- Exercise materials:
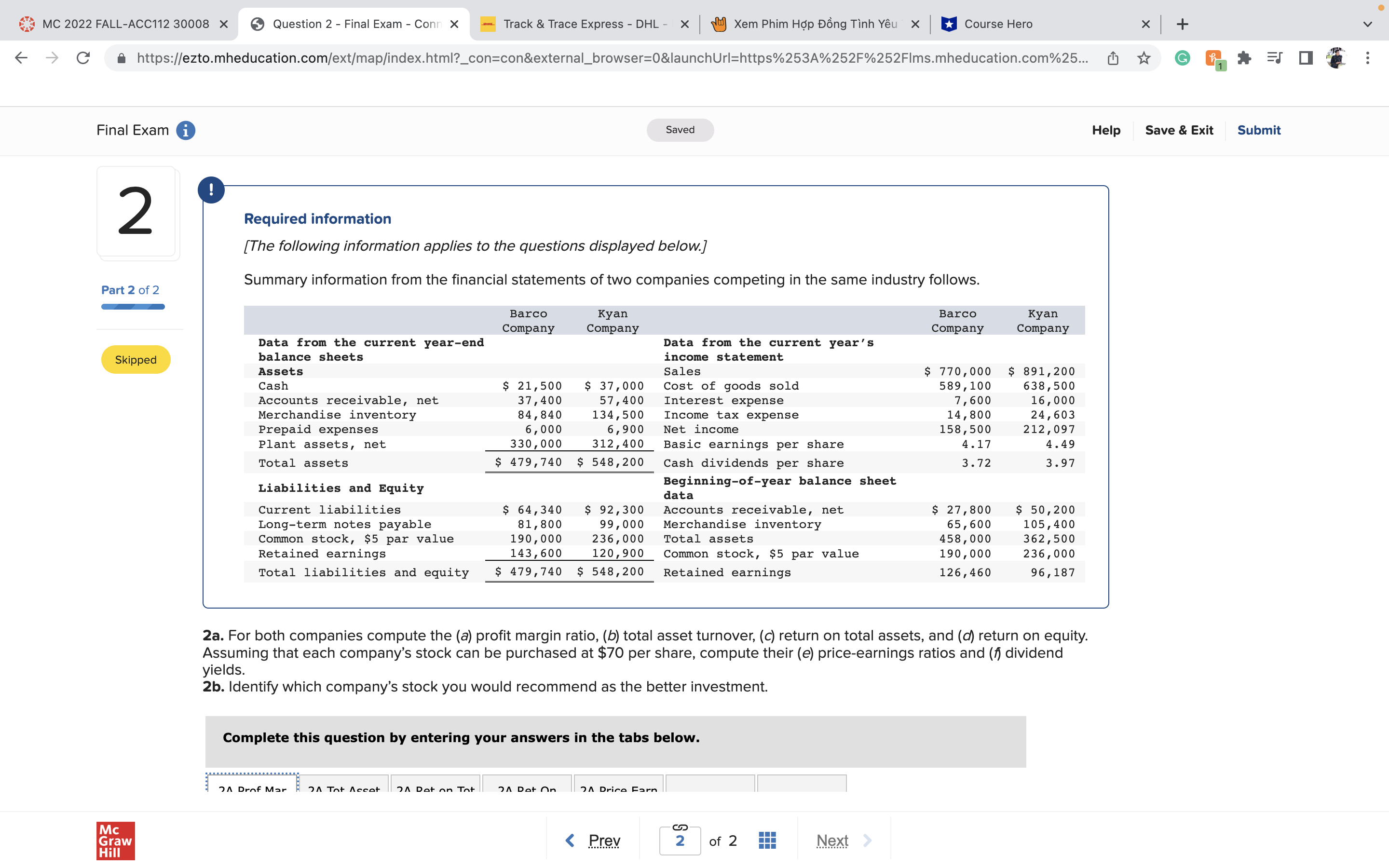The image size is (1389, 868).
Task: Open Chrome three-dot menu
Action: (1368, 58)
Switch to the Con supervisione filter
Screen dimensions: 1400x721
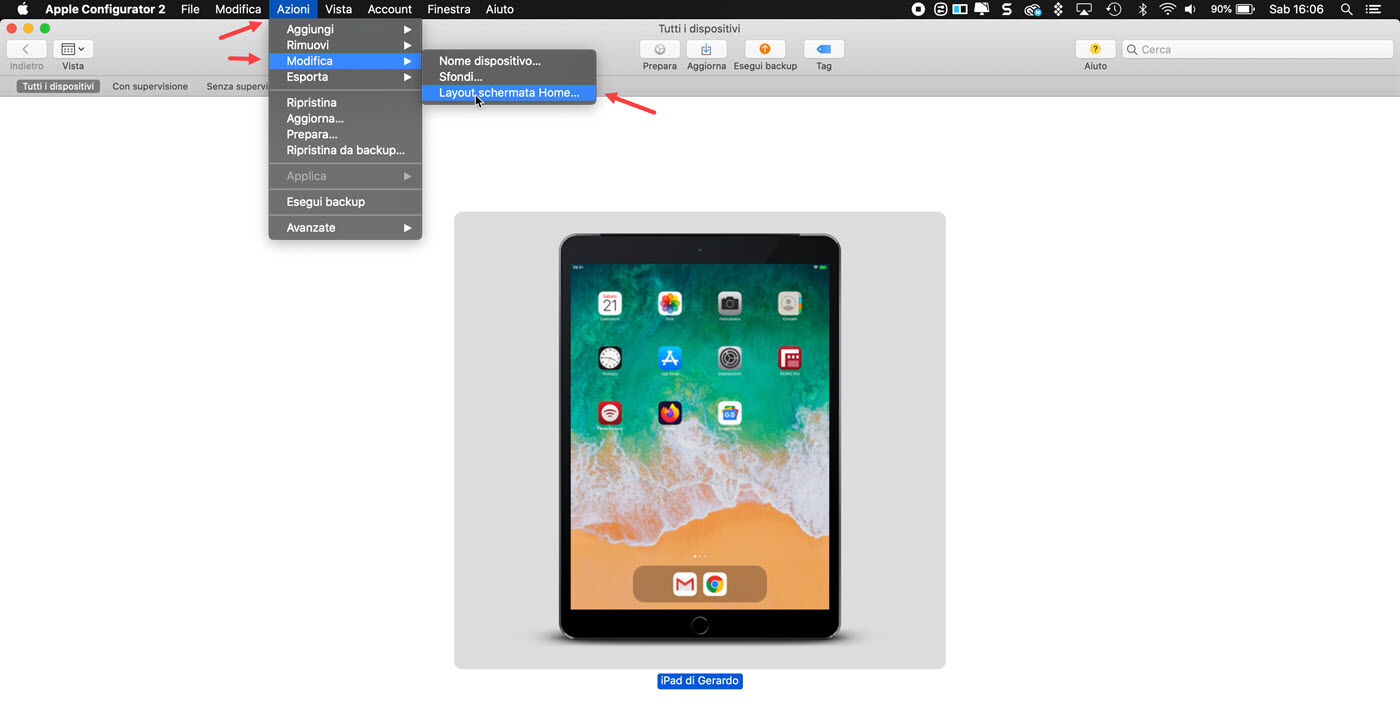[150, 86]
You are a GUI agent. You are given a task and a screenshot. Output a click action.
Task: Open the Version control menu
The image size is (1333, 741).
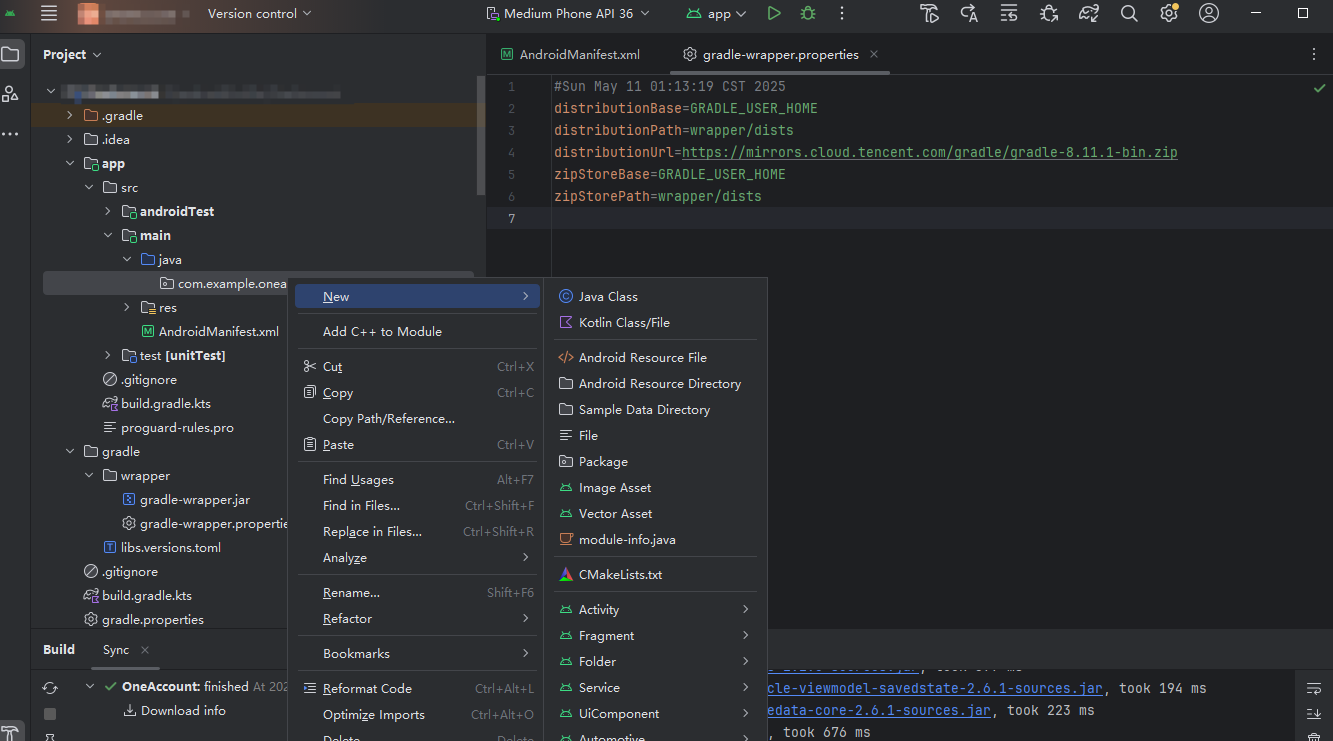(x=258, y=15)
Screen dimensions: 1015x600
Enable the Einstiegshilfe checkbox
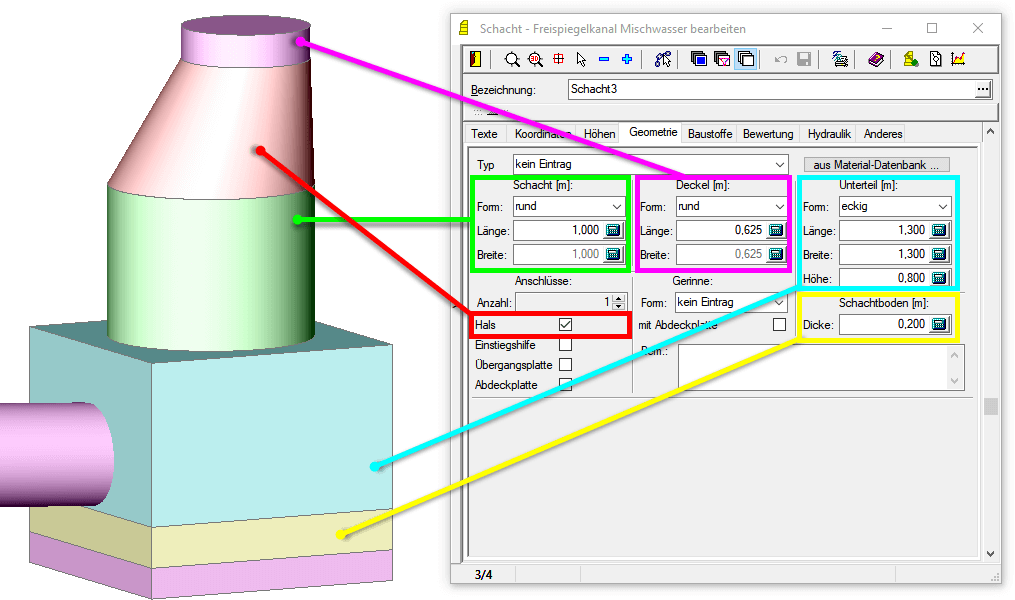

- Stated problem:
Please copy every line of the data above word for word, leaving out the pictures.

- Written answer:
The image size is (1389, 868).
Task: Open Chrome three-dot menu
Action: (1368, 58)
Switch to the Con supervisione filter
Screen dimensions: 1400x721
[150, 86]
You are a GUI agent. You are given a task and a screenshot. Output a click action.
Task: Open the Version control menu
The image size is (1333, 741).
(x=258, y=15)
Screen dimensions: 1015x600
Enable the Einstiegshilfe checkbox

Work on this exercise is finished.